YOUR TASK: Below are the records. Reproduce exactly the lines from the one containing "Given: Select the handwritten Heritage markup" through the final line, and omit any pictures.
—————
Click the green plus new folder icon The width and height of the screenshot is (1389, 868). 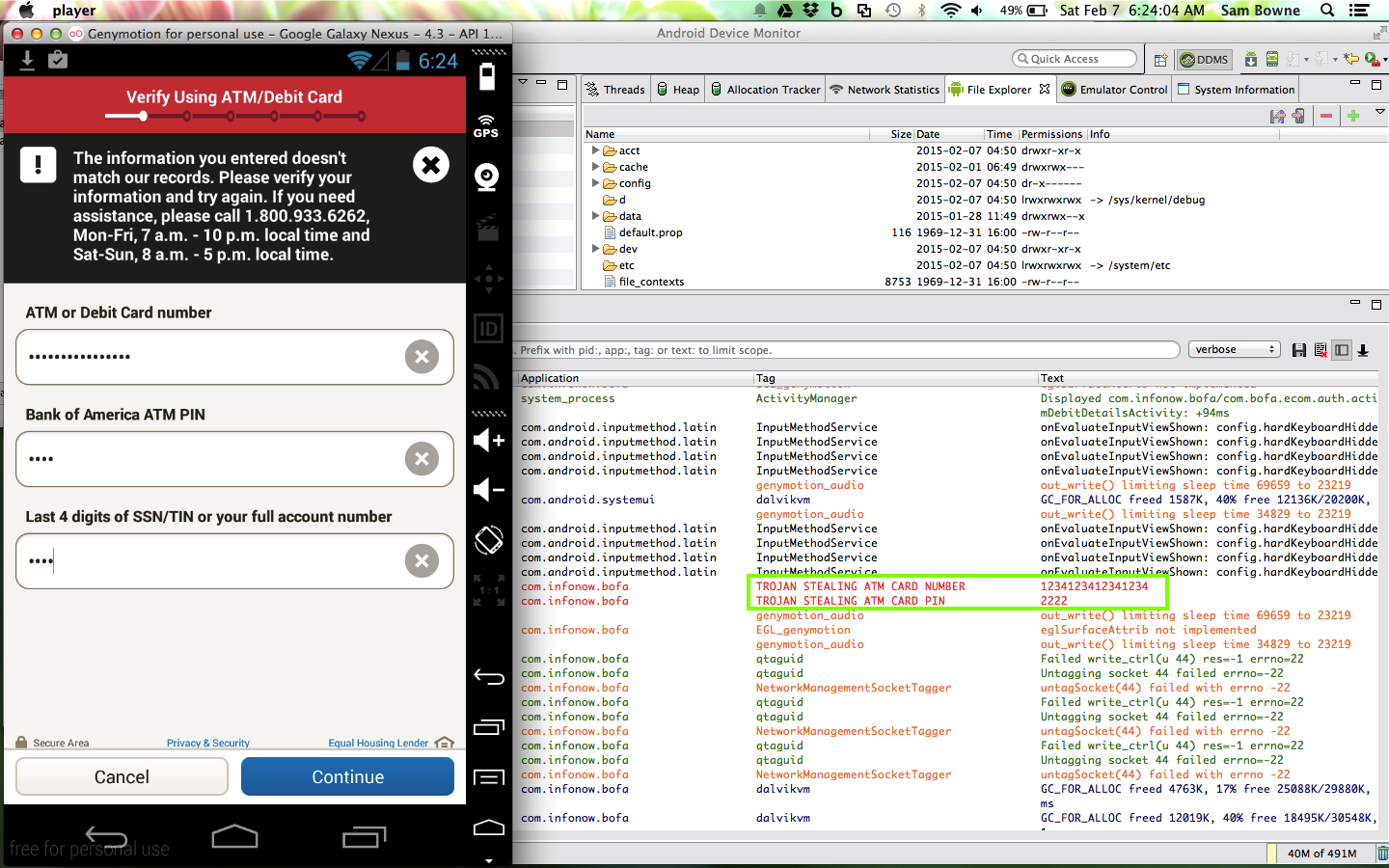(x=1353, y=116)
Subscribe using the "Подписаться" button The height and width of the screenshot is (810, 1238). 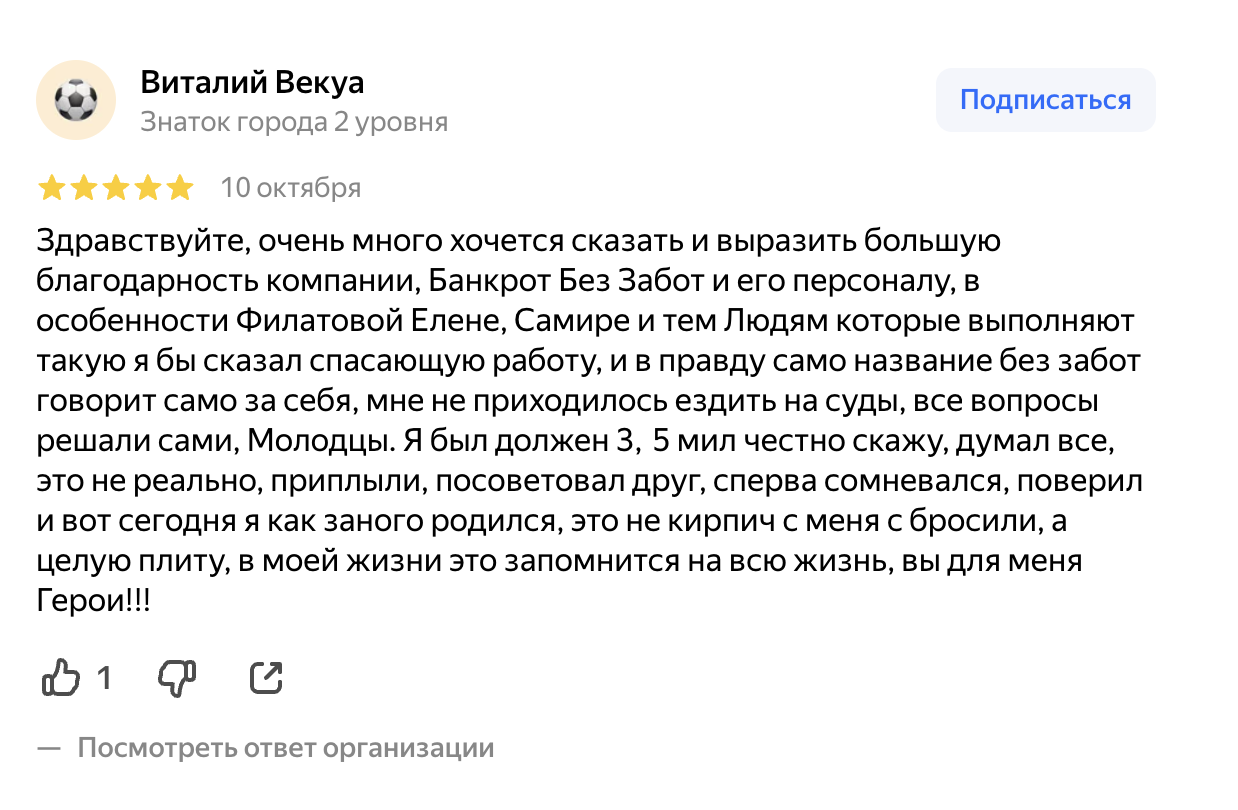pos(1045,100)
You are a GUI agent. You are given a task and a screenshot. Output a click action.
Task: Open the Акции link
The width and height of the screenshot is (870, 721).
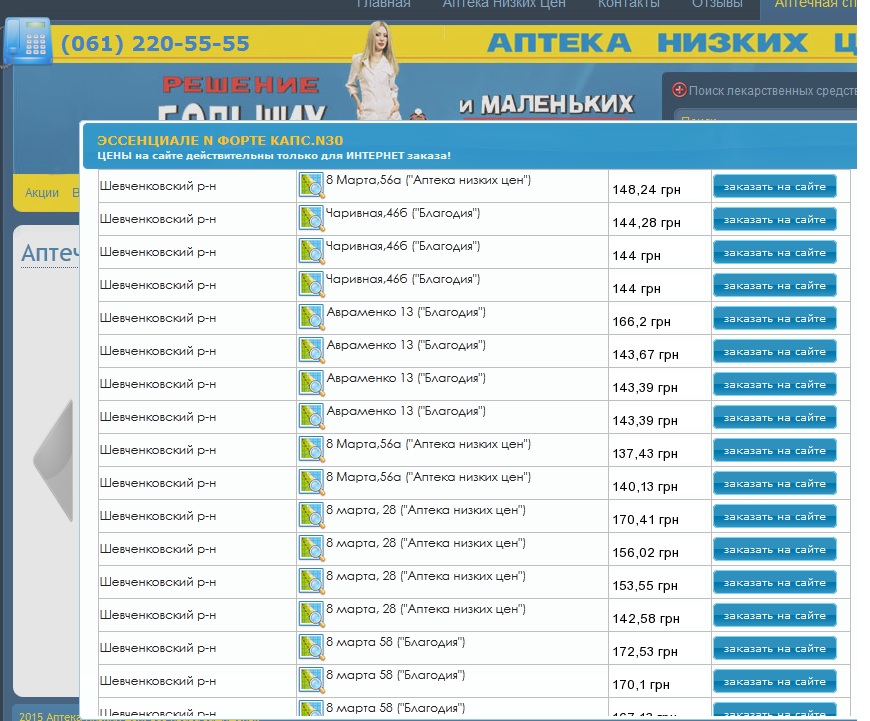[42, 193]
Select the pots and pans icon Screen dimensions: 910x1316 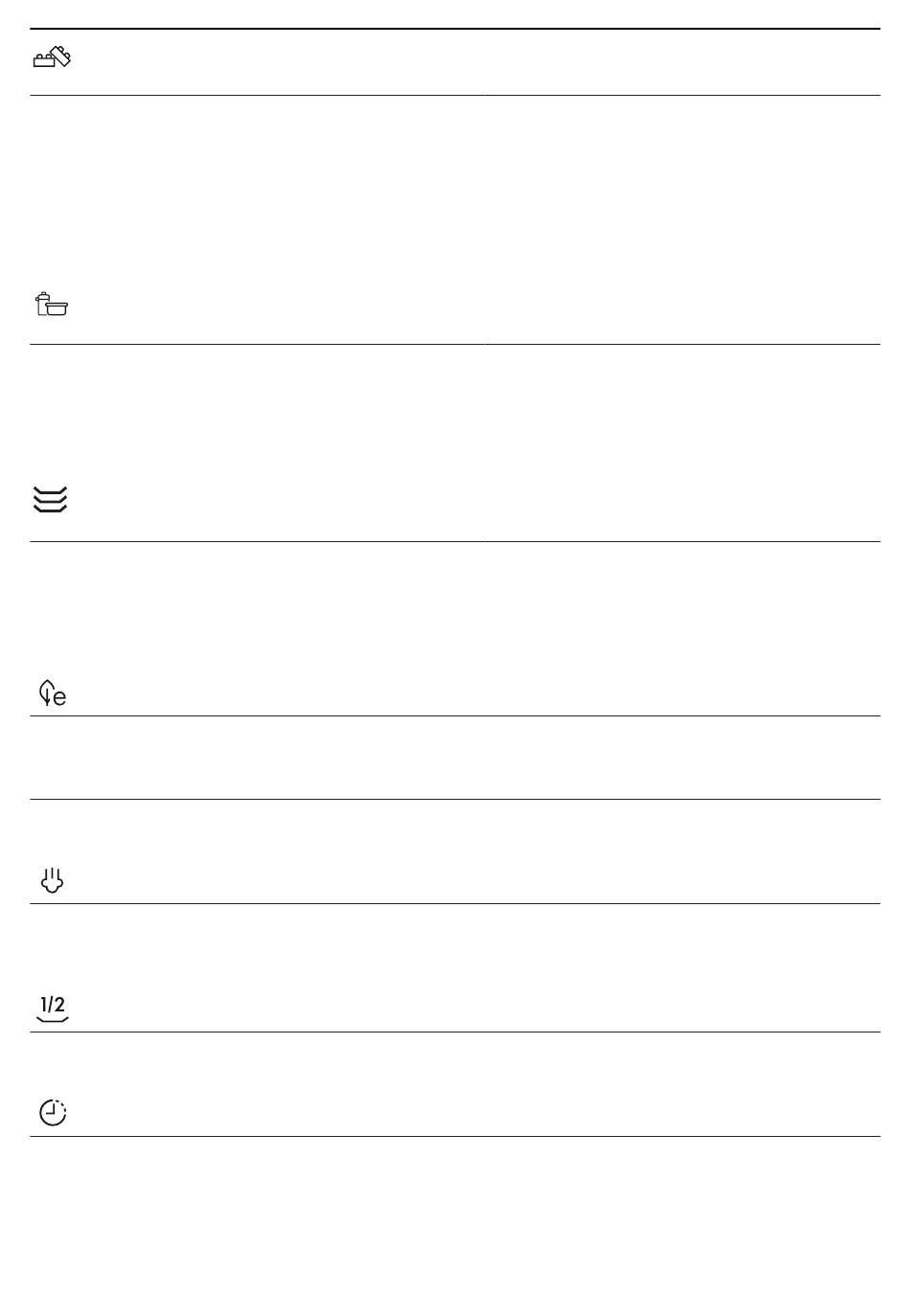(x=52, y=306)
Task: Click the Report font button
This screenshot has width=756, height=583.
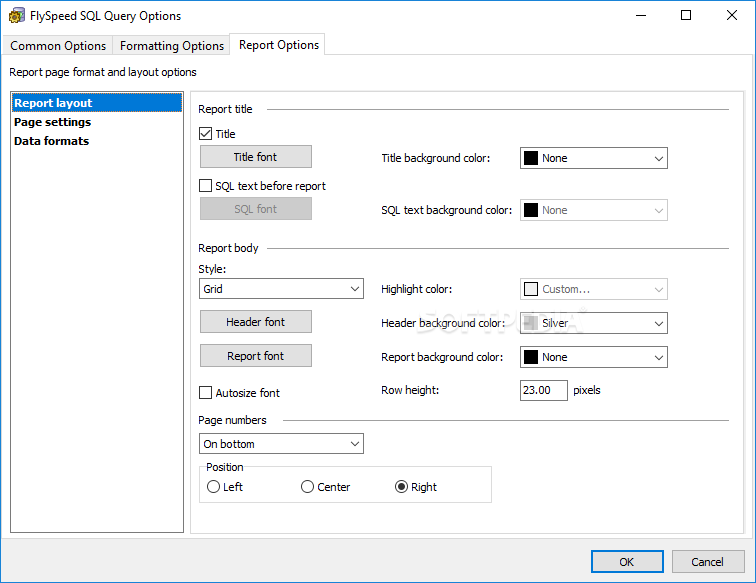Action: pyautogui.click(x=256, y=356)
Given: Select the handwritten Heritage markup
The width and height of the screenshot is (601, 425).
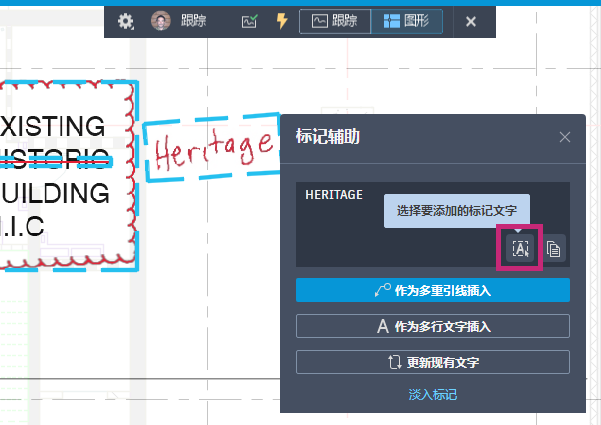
—————
OUTPUT OF THE EXERCISE:
Given: Select the handwritten Heritage markup
The width and height of the screenshot is (601, 425).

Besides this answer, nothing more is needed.